Sex in Sacred Disguise
The information in this post is abridged from The Celestial Scriptures: Keys to the Suppressed Wisdom of the Ancients.
As noted in a previous post (Religion’s Sexual Roots), sexual references are often disguised in Holy Scriptures by a technique that may be termed sacred language, i.e. use of euphuism to pass secret meaning among the priest editors. That which was disguised in books such as Exodus will undoubtedly shock many devout Bible readers.
In Exodus the character of Aaron (whose name means “to conceive”) held the role of high priest and was allegedly instructed to costume himself with numerous curious items of clothing declared to be “garments for glory and beauty” (Exodus 28:40). A couple of verses further it says that the garments “…from the loins unto the thighs shall they reach.” With these “garments” Aaron and his sons were to “minister in the holy place.” The chapter then ends stating that these required “garments” are to be “…a statute forever unto him and his seed after him.” The required “garments” are listed as breastplate, the ephod, two onyx stones, and pouches of gold. The rites to be enacted with these “holy gaments” also included the liberal use of “holy anointing oil.” The meaning of that will soon become apparent.
What do other “garments” signify? The word ephod is derived from the Greek ephebos, which means entering upon early manhood–a time of raging hormones and acute sexual urges. Bluntly, the ephod therefore refers to an erect phallus, the organ of conceiving. That the ephod is the phallus is further admitted in verse 32 where it says, “And there shall an hole to the top of it, in the midst thereof; it shall have binding of woven work around the hole of it, as it were the hole of an habergeon, that it be not rent.” (Habergeon, a sleeveless coat of mail: one might say the coat is circumsized.)
Of the two onyx stones (verses 9 through 14) the instruction is that all the names of the children of Israel are to be engraved upon the two small stones. Although the implication seems to be that only six tribal names are to be written upon each of the two stones (the names of the descendants of Jacob/Israel), the phrase “children of Israel” means the entire countless descendants–millions upon millions. The reference to the two onyx stones as part of the “garment” is therefore in regard to the testes.
The “garment” inventory continues by saying that the “onyx stones” are “to set in pouches of gold.” Gold is symbolic of high regard–or sacred respect–for the scrotum and its contents.
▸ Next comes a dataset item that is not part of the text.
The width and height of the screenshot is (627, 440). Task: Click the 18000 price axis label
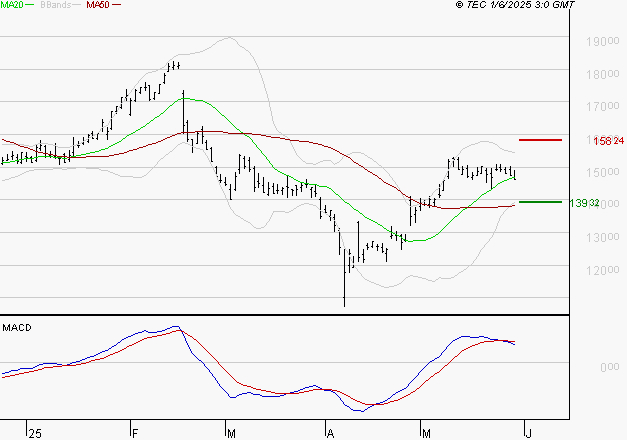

The feminine aspect of this “garment” list begins with the mention of breastplate which Aaron is charged to wear (enter into) when ministering “unto the holy place.” This “garment” is outfitted with two gold rings “upon the two ends of the breastplate on the border thereof, which is in the side of the ephod inward.” Two other gold rings are placed “…on the two sides (in other words the ovaries) of the ephod underneath, toward the forepart thereof, over against the other coupling thereof, above the curious girdle of the ephod.” (Exodus 28:27)
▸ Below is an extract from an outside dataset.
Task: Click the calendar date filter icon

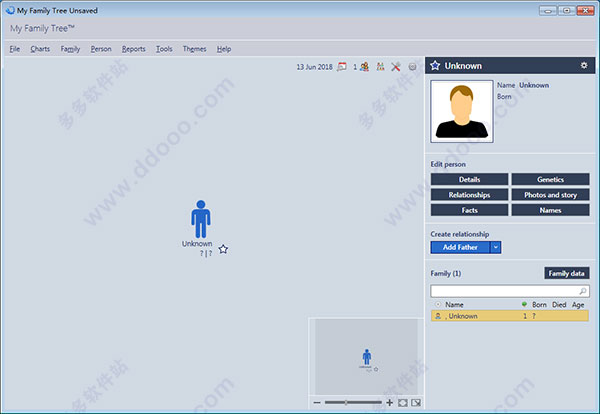Action: [x=342, y=67]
Priestly talk is curious indeed!
The gold “rings” mentioned in connection with the ephod represent the female organs of conception and the place of fecundation. The instruction continues, “And thou shalt put in the breastplate of judgment the Urim and Thummin…” Now these objects have been the source of bafflement for millennia, generally guesstimated as probably used to divine the will of god (as in Exodus 28:30 and Leviticus 8:8). That the Urim and Thummin are held to have specific attributes in the breastplate is a prime clue. Another clue is in the preface UR, which in prehistory times was a reference to light. “And thou shalt put in the breastplate of judgment the Urim and Thummin…” and “judgment of the children of Israel” is determined by this placement. In other words, genetic factors (DNA) are determined by the coupling of the breastplate with the ephod. Thus Aaron, a personification of the conceiving force, is charged with the duty of bearing the light and the diversity of life “upon his heart.”
The symbolism used in describing these “holy garments” is astonishing, for the “judgment” is in regard to the segregation into different gametes of paired alleles in meiosis. In other words, the cell division in sexually reproducing organisms that reduces the number of chromosomes in reproductive cells to half that found in the somatic cells, leading to the production of gametes in animals and spores in plants. Thus the instruction for the decorations was that the hem was to be embroidered with pomegranates and bells–symbols of seed bearing and the fruition of life.